Work request: Everything in the entries except the pictures must be repeated exactly.

Data for this task:
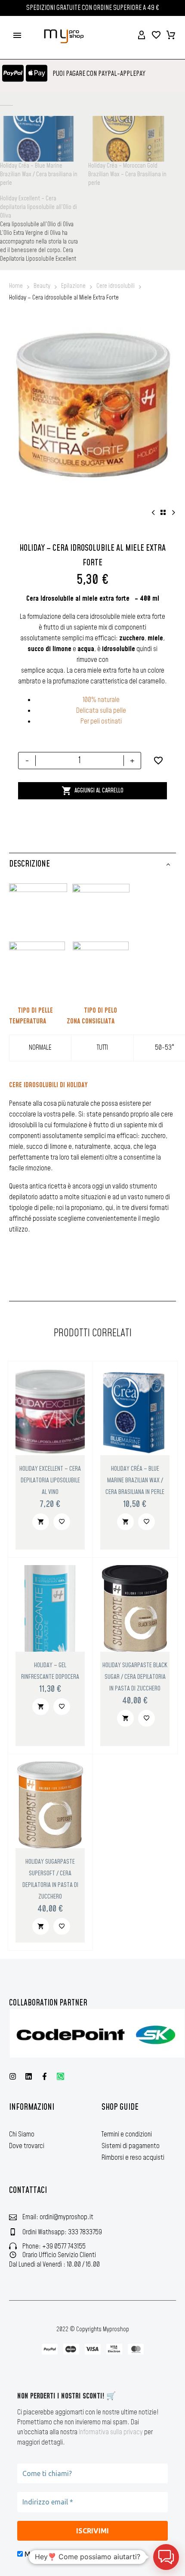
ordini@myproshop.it (66, 2217)
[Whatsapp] (60, 2076)
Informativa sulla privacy (111, 2432)
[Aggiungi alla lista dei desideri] (158, 760)
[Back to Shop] (163, 512)
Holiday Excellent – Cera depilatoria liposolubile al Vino (50, 1480)
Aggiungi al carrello (92, 791)
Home (16, 285)
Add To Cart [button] (40, 1521)
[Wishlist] (156, 35)
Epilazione (73, 285)
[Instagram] (12, 2076)
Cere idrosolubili (115, 285)
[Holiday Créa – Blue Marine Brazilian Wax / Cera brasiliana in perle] (135, 1412)
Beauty (42, 285)
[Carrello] (171, 35)
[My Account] (141, 35)
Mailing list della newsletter (66, 2554)
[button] (166, 2557)
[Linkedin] (28, 2076)
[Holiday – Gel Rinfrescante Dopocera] (50, 1608)
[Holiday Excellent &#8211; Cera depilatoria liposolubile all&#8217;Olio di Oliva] (44, 228)
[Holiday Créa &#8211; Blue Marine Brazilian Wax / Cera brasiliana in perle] (40, 139)
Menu (17, 35)
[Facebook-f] (44, 2076)
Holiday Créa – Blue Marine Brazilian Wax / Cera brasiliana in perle (38, 174)
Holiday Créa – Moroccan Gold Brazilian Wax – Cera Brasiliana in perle (127, 174)
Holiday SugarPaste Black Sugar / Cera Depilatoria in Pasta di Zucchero (134, 1677)
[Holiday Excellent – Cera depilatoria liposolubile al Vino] (50, 1412)
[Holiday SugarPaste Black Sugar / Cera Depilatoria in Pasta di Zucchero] (135, 1608)
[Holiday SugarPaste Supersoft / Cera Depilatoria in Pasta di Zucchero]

Result for this exercise:
ordini@myproshop.it (66, 2217)
[Whatsapp] (60, 2076)
Informativa sulla privacy (111, 2432)
[Aggiungi alla lista dei desideri] (158, 760)
[Back to Shop] (163, 512)
Holiday Excellent – Cera depilatoria liposolubile al Vino (50, 1480)
Aggiungi al carrello (92, 791)
Home (16, 285)
Add To Cart [button] (40, 1521)
[Wishlist] (156, 35)
Epilazione (73, 285)
[Instagram] (12, 2076)
Cere idrosolubili (115, 285)
[Holiday Créa – Blue Marine Brazilian Wax / Cera brasiliana in perle] (135, 1412)
Beauty (42, 285)
[Carrello] (171, 35)
[My Account] (141, 35)
Mailing list della newsletter (66, 2554)
[button] (166, 2557)
[Linkedin] (28, 2076)
[Holiday – Gel Rinfrescante Dopocera] (50, 1608)
[Holiday Excellent &#8211; Cera depilatoria liposolubile all&#8217;Olio di Oliva] (44, 228)
[Holiday Créa &#8211; Blue Marine Brazilian Wax / Cera brasiliana in perle] (40, 139)
Menu (17, 35)
[Facebook-f] (44, 2076)
Holiday Créa – Blue Marine Brazilian Wax / Cera brasiliana in perle (38, 174)
Holiday Créa – Moroccan Gold Brazilian Wax – Cera Brasiliana in perle (127, 174)
Holiday SugarPaste Black Sugar / Cera Depilatoria in Pasta di Zucchero (134, 1677)
[Holiday Excellent – Cera depilatoria liposolubile al Vino] (50, 1412)
[Holiday SugarPaste Black Sugar / Cera Depilatoria in Pasta di Zucchero] (135, 1608)
[Holiday SugarPaste Supersoft / Cera Depilatoria in Pasta di Zucchero]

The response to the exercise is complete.